En Suisse, plus de 40% de la population adulte et près de 20% des enfants sont en surcharge pondérale. Le fait que chaque habitant consomme, en moyenne,
38 kg de sucre par an n’est pas étranger à cette situation alarmante. Ce chiffre représente plus du double de la quantité maximale recommandée par l’OMS.
Les sodas, energy drinks et consorts sont en partie responsables de cette dérive sanitaire. Chaque Helvète en a bu, en moyenne, 81,7 l en 2015, soit l’une des plus fortes consommations en Europe, loin devant la France (50,9 l), l’Italie (53,6 l) ou la Suède (53,9 l). Or, un seul litre de Fanta Lemon contient, par exemple, la bagatelle de 114 grammes de sucres, soit 28,5 carrés! Le Rivella rouge en renferme 90 g et l’Orangina 89 g.
Les Anglais moins doux
Ces quantités peuvent toutefois varier d’un pays à l’autre. Notre comparatif montre effectivement que les versions suisses de plusieurs sodas contiennent des taux de sucres plus de deux fois supérieurs à ceux qu’on trouve au Royaume-Uni et en Irlande. Et ils sont parfois – mais pas toujours – plus doux aussi que chez nos voisins français, allemands et autrichiens, même si les écarts sont moins marqués (voir tableau).
La raison? Une trentaine de nations, dont le Royaume-Uni et l’Irlande, ont choisi de taxer les rafraîchissements contenant du sucre ajouté. Ainsi, au berceau de Shakespeare, les fabricants doivent s’acquitter, depuis le 6 avril, d’un montant de 25 ct. par litre pour toute boisson contenant plus de 50 g de sucres et de 33 ct. lorsque cette présence dépasse 80 g. Cette décision étatique n’est pas restée sans effet, puisque les grandes multinationales comme Coca-Cola, Nestlé et Schweppes ont modifié la composition de différents sodas en descendant un peu en dessous de 50 g par litre.
Baisse de la consommation
En France, une taxe de même genre existe depuis 2012. En Belgique, elle a été instaurée en 2016 et a été augmentée en 2018 pour s’élever à quelque 15 ct. par litre. Les premières études françaises montrent que la consommation de sodas a diminué dès la première année d’application d’environ 4%. Il en est de même au Mexique, où l’imposition introduite il y a quatre ans a fait monter les prix de près de 13%, entraînant une baisse de la consommation de 4%. Précurseur dans le domaine, la Finlande a, quant à elle, adopté une mesure similaire sur les boissons riches en sucre en 1940 déjà.

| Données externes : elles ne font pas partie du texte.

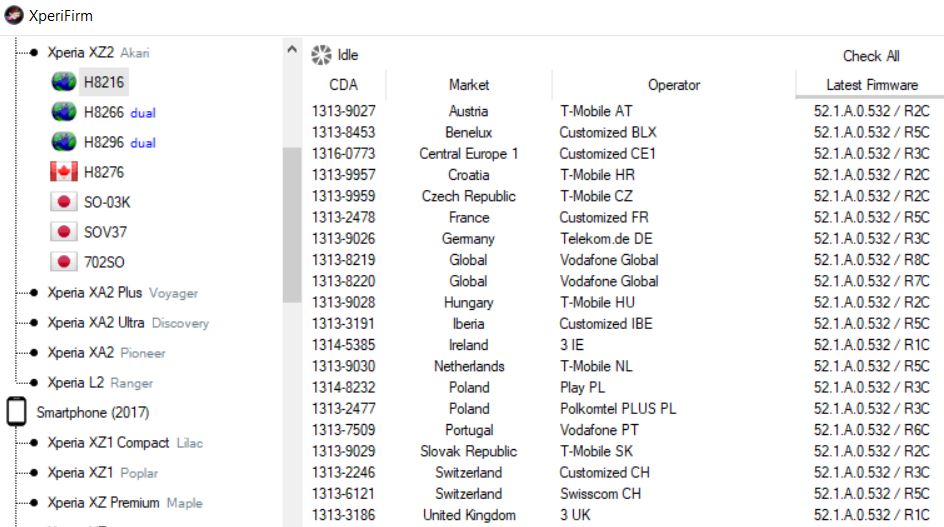Expand the Xperia XA2 Plus Voyager node

coord(33,293)
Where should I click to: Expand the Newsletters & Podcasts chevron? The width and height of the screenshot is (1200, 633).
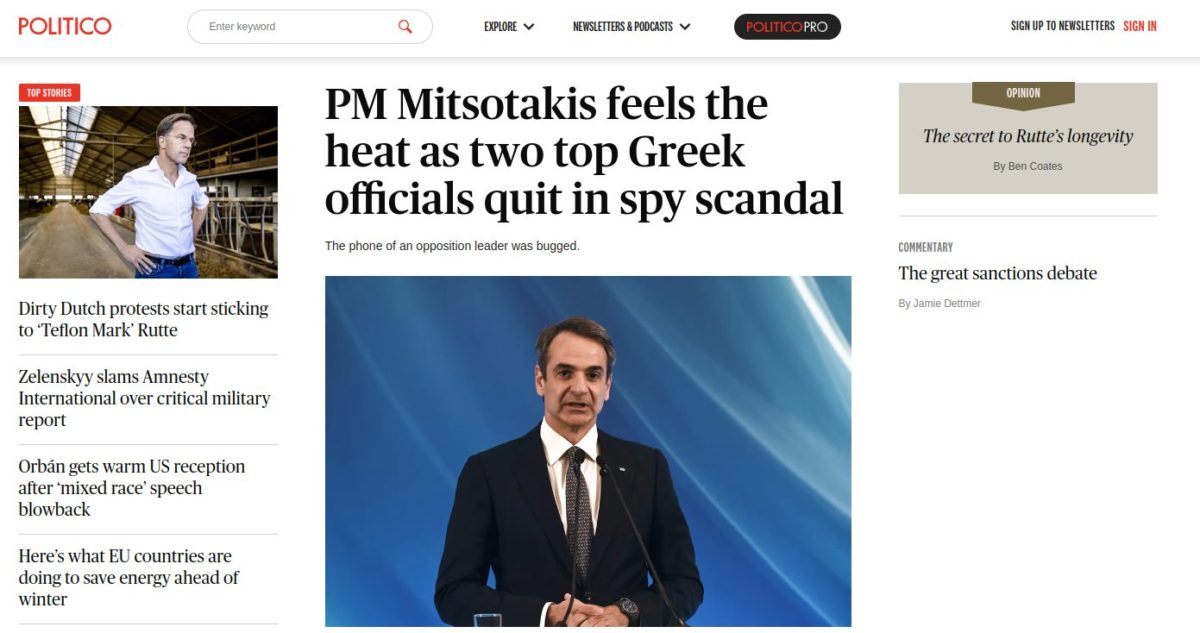(x=685, y=27)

Pression des lobbys en Suisse
Chez nous, l’introduction d’une telle mesure paraît bien illusoire. Neuchâtel a récemment déposé une initiative cantonale à la Chancellerie fédérale qui va dans ce sens. Les recettes générées devaient être affectées à la prévention du diabète et de l’obésité. Elle a été rejetée par le Conseil des Etats en mars par 24 voix contre 3 et 6 abstentions.
Ce vote n’est guère surprenant: le secteur du sucre compte de nombreux lobbyistes au Parlement. L’industrie du soda y est active, entre autres, par le biais du Groupe d’information Boissons rafraîchissantes (GIBR) présidé par le conseiller national Lorenz Hess (PBD/BE). Cette structure compte dans ses rangs, selon le site lobbywatch.ch, douze autres parlementaires fédéraux: cinq UDC, quatre PDC, un PBD, et deux PLR dont la Vaudoise Isabelle Moret, seule Romande du groupe. Il accueille aussi des cadres de Coca-Cola Suisse, de Red Bull et de Rivella. A en croire le GIBR, «les taxes sur la consommation ne contribuent en rien au combat contre l’obésité».
L’OMS favorable à une taxe
L’Organisation mondiale de la santé (OMS) n’est de loin pas de cet avis. Dans un rapport publié en 2016 à l’occasion de la Journée mondiale de l’obésité, l’OMS note que les boissons sucrées constituent l’un des facteurs qui contribuent à l'obésité et au diabète. Elle estime qu’un renchérissement de leur prix de 20% pourrait réduire d’autant leur consommation. Une position partagée par… l’Institut de recherche de Credit Suisse dans une étude! La majorité des 152 médecins européens, asiatiques et américains qui ont été consultés sont également d’avis que le sucre crée une dépendance et est responsable du diabète de type 2. Et le document conclut, lui aussi, qu’une imposition constitue le meilleur moyen de lutte contre la consommation excessive de sucre.